» **Source material**:
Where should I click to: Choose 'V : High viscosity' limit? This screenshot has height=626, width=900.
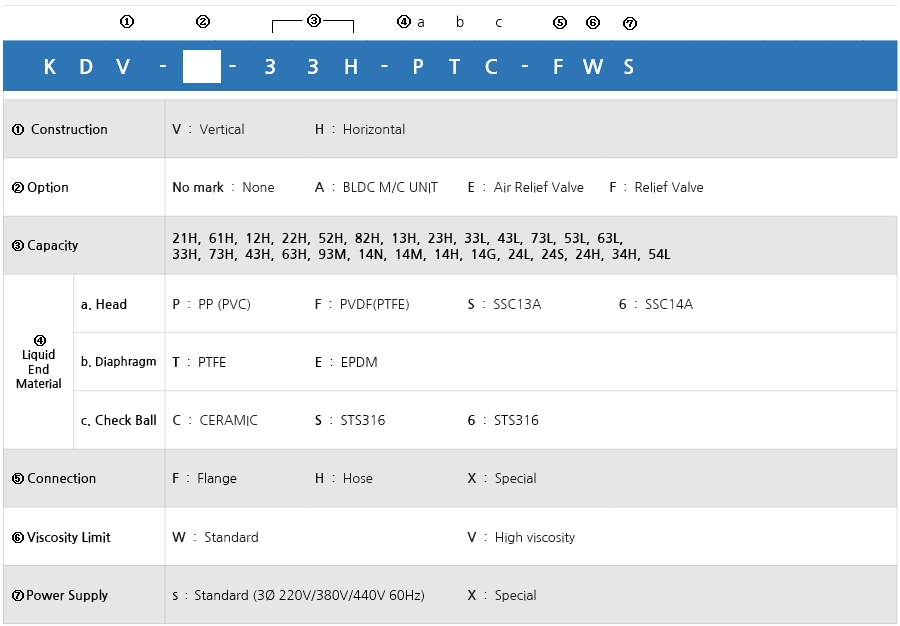pos(521,537)
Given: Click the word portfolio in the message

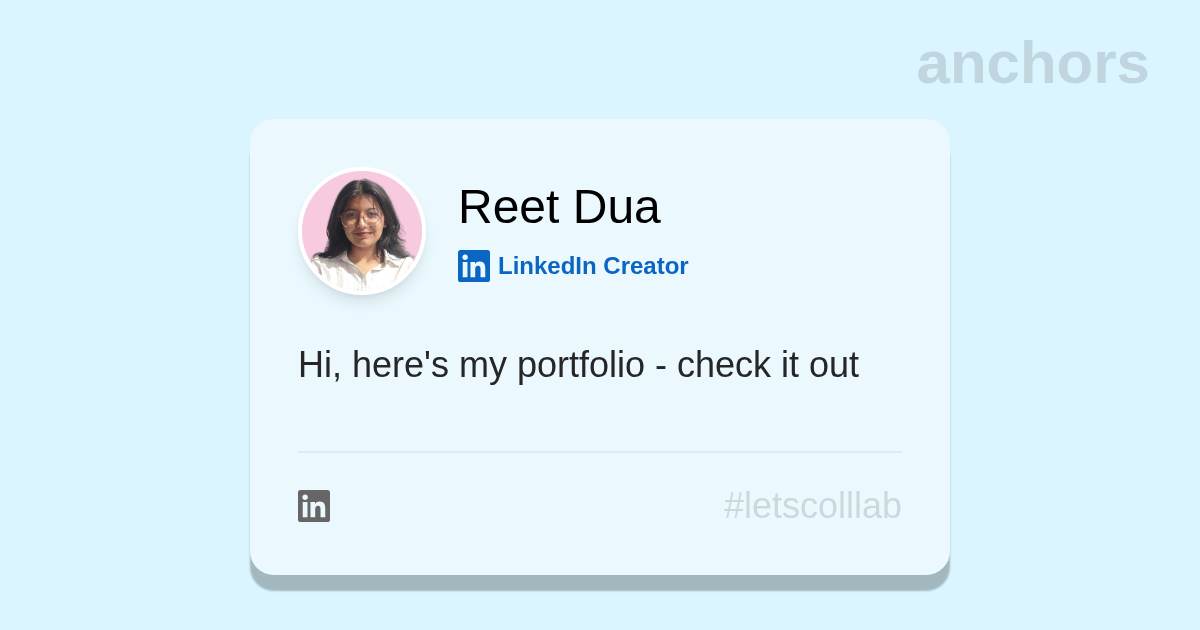Looking at the screenshot, I should 581,365.
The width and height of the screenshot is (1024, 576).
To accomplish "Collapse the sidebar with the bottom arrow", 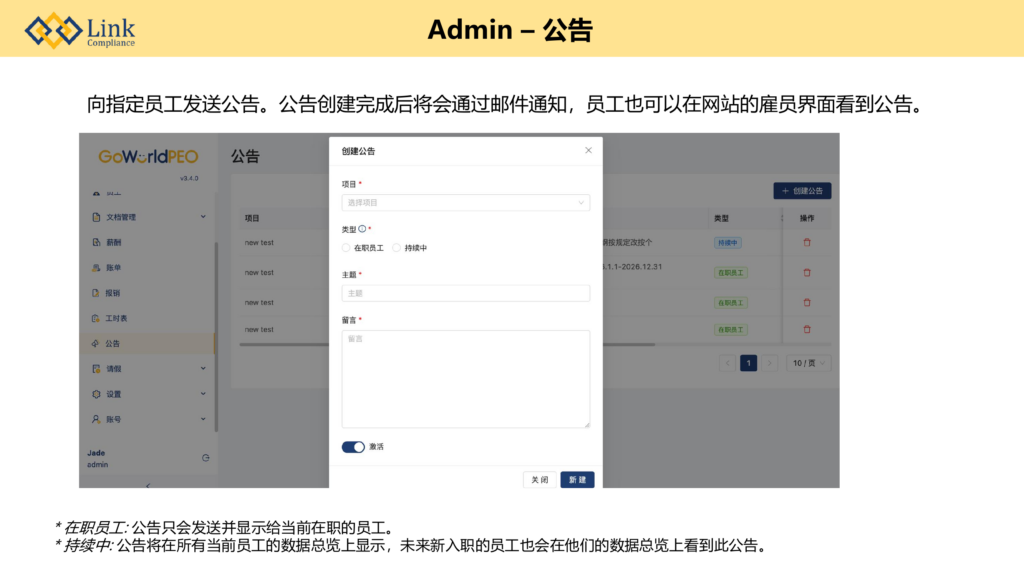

» **Task to complete**:
In transcribing the lines above, omit the images and keep all else exact.

» **Response**:
Where should I click to: Choose 'V : High viscosity' limit? This screenshot has height=626, width=900.
pos(521,537)
Given: Click the word portfolio in the message

Looking at the screenshot, I should 581,365.
The width and height of the screenshot is (1024, 576).
To accomplish "Collapse the sidebar with the bottom arrow", 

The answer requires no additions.